Your data stack is about to get a lot more contributors

Apr 7, 2026

Yes, AI is transforming the way business users query and consume data. But it's also fueling a less discussed shift: business users are starting to contribute directly to dbt models, metric definitions, and Looker views. AI tools are making it possible, and they can't wait for tickets anymore.

That's not a bad thing. These are the people who know how a campaign is actually attributed, which customers count as "active," what finance means by "net revenue" versus what product means. Getting that knowledge into the data stack directly is something data teams have wanted for years. The problem is that it's happening before anyone has figured out how to govern it. A head of analytics at a 100-person company recently told us she now runs workshops titled "GitHub: what is it?" for the marketing and operations people submitting pull requests.
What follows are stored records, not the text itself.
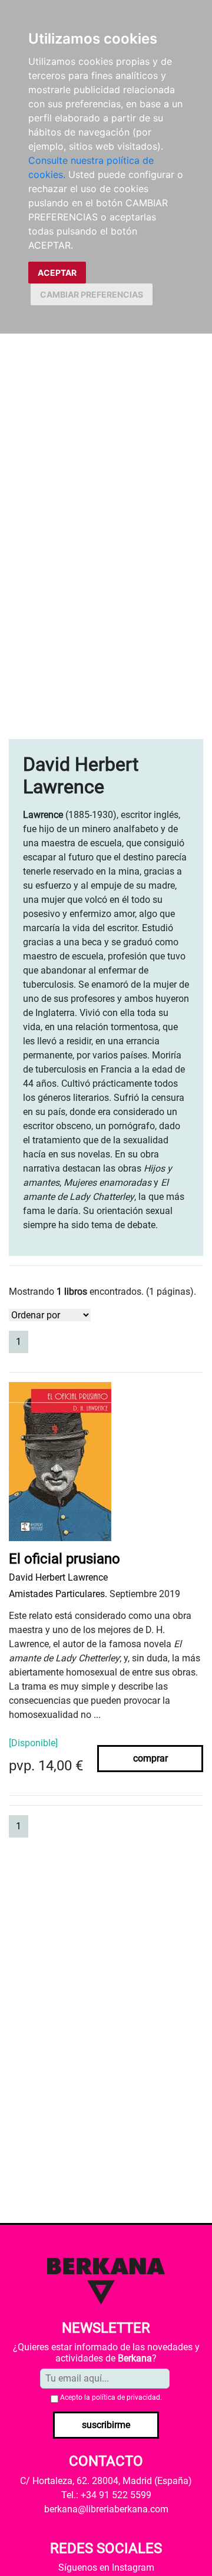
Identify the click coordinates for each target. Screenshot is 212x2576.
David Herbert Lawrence (58, 1577)
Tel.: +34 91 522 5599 (106, 2495)
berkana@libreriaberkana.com (106, 2509)
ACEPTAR (57, 273)
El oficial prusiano (64, 1559)
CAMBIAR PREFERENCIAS (91, 294)
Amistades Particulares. (58, 1593)
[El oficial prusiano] (60, 1465)
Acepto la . (111, 2397)
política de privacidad (126, 2397)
AI creates contributors, not just consumers

Most of the conversation around AI and data focuses on consumption: analytics agents, natural language queries, better answers faster. There's broad agreement that context is the key enabler, that agents need the right business definitions and metric logic to query accurately. Teams and vendors are working on consolidating that context and feeding it to AI agents.

The contribution side gets less attention. AI doesn't just help people ask questions. It helps people who aren't on the data team propose changes to dbt models, metric definitions, Looker views, and semantic-layer configurations. And not every contribution carries the same risk.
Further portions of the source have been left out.